### Compiti richiesti
[1] Secondo il testo sul gianduiotto, quale società dolciaria lo produsse per la prima volta?
[2] Scrivi il seguito del testo sul gianduiotto, cominciando subito dopo la sua ultima frase.

━━ Testo fornito

Quando Torino si veste d'oro: il gianduiotto...

Dopo un aperitivo accompagnato dai nostri buonissimi grissini e un viaggio alla scoperta dei sapori e dei profumi da tutto il mondo che si possono trovare a Porta Palazzo perché non concludere in bellezza con un delizioso gianduiotto?
Ma cos’è il gianduiotto? E, soprattutto, a cosa deve la sua fama? Andiamo ad esplorare il mondo della cioccolateria torinese con il suo capolavoro!!

Il gianduiotto è un tipo di cioccolatino a forma di barca rovesciata composto con cioccolata di tipo gianduia che si produce a Torino.



Fu prodotto per la prima volta dalla nota società dolciaria torinese Caffarel (nello stabilimento situato in Borgo San Donato) e presentato al pubblico nel carnevale del 1865 dalla maschera torinese gianduia, da cui prende il nome, che distribuiva per le strade della città la nuova bontà.



L’origine della maschera di Gianduja  va fatta risalire al primo decennio dell'Ottocento, all'opera del burattinaio Giovan Battista Sales. Questi creò Gianduja quando fu costretto a interrompere le storie del personaggio Gerolamo, per i guai che potevano procurargli le esplicite allusioni a Napoleone e a suo fratello Gerolamo di Westfalia.
In Gianduja compaiono alcuni dei caratteri tipici della gente piemontese, l'arguzia, l'allegria, ma anche lo spirito libertario e patriottico. La maschera rappresentava il contadino dotato di buon senso, apparentemente ingenuo, amante degli scherzi e delle donne. Due sono le ipotesi sull'origine del suo nome: la prima lo vuole derivato da "Gioan d'la douja", che significa "Giovanni del boccale", mentre la seconda dal francese "Jean Andouille" ovvero "Giovanni salsiccia".

━━━━
━━ Dati forniti

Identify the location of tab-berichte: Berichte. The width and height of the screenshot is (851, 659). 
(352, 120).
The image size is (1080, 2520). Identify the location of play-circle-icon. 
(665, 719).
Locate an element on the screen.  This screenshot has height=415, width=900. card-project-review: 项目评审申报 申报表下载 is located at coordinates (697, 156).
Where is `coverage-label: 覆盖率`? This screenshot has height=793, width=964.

━━━━

### Risposte ai compiti
[1] La società dolciaria torinese Caffarel, nel suo stabilimento di Borgo San Donato.

[2]
Il suo costume è di classica foggia settecentesca, con la giacca di panno marrone, i calzoni verdi, il farsetto giallo e le calze rosse. In testa porta il cappello a tricorno e una parrucca col codino. Dopo Sales anche i fratelli Lupi proseguirono con enorme successo le rappresentazioni delle avventure di questo burattino, ma nel corso del secolo fu portato sulle scene anche da un attore Giovanni Toselli, con il quale la maschera guadagnò ulteriore notorietà.

La nascita del famoso cioccolatino torinese si riconduce a motivazioni storiche ben precise: con il blocco napoleonico, le quantità di cacao che giungevano in Europa erano ridotte e con prezzi esorbitanti, ma ormai la richiesta di cioccolato continuava ad aumentare.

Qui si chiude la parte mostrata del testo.